代表取締役 市之瀬 隆

■人材を扱う仕事に挑戦しようとしたきっかけは。

▼独立する以前から営業として「人」に携わってきました。営業というのはつまり、心を買ってもらうことですが、そういった仕事をしている内、次第に「人の幸せを考える仕事をしたい」と考えるようになりました。派遣業として起業しようと思ったのはそういった理由からです。

■会社立ち上げで苦労したのはどんな点ですか。

▼会社を立ち上げるための手続きは、司法書士を頼らず、自分一人でこなしました。手続きを通じて、知識を得るためです。「知らない」ことほど怖いことはありませんからね。派遣業の許可もすべて自力で取得しました。わからないことは直接、労働局に問い合わせたりもしましたね。そういった意味ではまさに「手作りの会社」ですね。

人と人のつながりが会社を成長させてきた

■仕事面での目標を教えてください。

▼現在の派遣スタッフはおよそ150名。これを300名まで増員し、地域ナンバーワンの派遣会社になることが現在の目標。「ナンバーワン」の基準はいくつもありますが、私たちがこだわっているのは「質」の部分。そのためにも派遣スタッフさん達とのコミュニケーションやフォローには特に力を入れています。私自身、派遣スタッフさん達とよく飲みに行っているんですよ。
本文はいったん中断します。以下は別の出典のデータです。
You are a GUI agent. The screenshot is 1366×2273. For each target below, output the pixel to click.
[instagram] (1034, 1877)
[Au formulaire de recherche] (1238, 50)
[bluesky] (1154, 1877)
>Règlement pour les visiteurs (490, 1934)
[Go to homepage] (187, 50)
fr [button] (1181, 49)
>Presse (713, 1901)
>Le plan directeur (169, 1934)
■他にはどのようなコミュニケーションの機会があるのですか。

▼ウチの事務所は、仕事が終わった後の派遣スタッフさん達のたまり場になることもしばしば。バーベキューなどのイベントでは50名もの方が参加をしてくれます。イベントの参加率や、派遣スタッフさんの定着率の高さは、私たちがこだわってきたコミュニケーションの結果だと思うとうれしくなりますね。
また派遣スタッフさんの誕生日にはささやかですがプレゼントを贈ることに決めています。誕生日というのは記念日ですからね。その日を祝うことに意味があるんです。おかげさまで業績も順調に伸びていますので、期間に応じたボーナスも支給できるようになりました。

■派遣スタッフさん方の反応は。

▼派遣の子の中には、当社の営業をしたいと言ってくれる人も少なくありません。それだけウチでの仕事に面白さを感じているということだと思います。うれしいことですね。当社は人から人への紹介で大きくなってきた会社。これからもスタッフとの連携を密にして「地元」にこだわった事業を展開していきたいと考えています。

派遣スタッフのためにできること

■派遣スタッフさんに求めている素養は。

▼目標や夢を持った人間は何よりも強い。私が派遣スタッフさんに求めているのもまさにこの部分です。変な話ですが、私は派遣スタッフさん達に「いつまでもウチにいてはダメだよ」と、よく話をしています。目標のためにウチの会社を踏み台にする、くらいの勢いで仕事をしてほしいですね。
当社の派遣先は、都心部の派遣業とは違い製造業が中心。製造業種にも様々な会社がありますが、派遣スタッフさんの将来のことを考え、時給は他社より高めに設定しております。派遣スタッフさん達にしっかり稼いでいただきたいからです。利益率は薄いですが、彼らに長く当社での派遣を続けていただくことが、結果的に会社の利益にもつながるはずですから。

そして地球の未来のために

■環境活動にも積極的とうかがいましたが。

▼個人的な話ですが、私には小学1年生の子どもがいます。親なら誰でもそう考えるでしょうが、最近特に「子どもの世代にいいモノを残していってあげたい」という考えが強くなっています。少しでもそれ実現するために、当社では植樹活動を続けています。
会社の規模からすると、植樹なんてまだまだ早いよ、ということを仰る方もいます。確かに当社の体力ではアフリカに何万本もの木を送ることはできません。植樹の目的はあくまで多くの人に「意識」を持ってもらうこと。ひとりひとりの意識が少しでも地球環境に向かえば、その分、地球は美しさを取り戻していくはずです。
私たちは地球から逃げ出していくことはできません。地球と共に生き、地球を生かしていくことが何よりも大切なんです。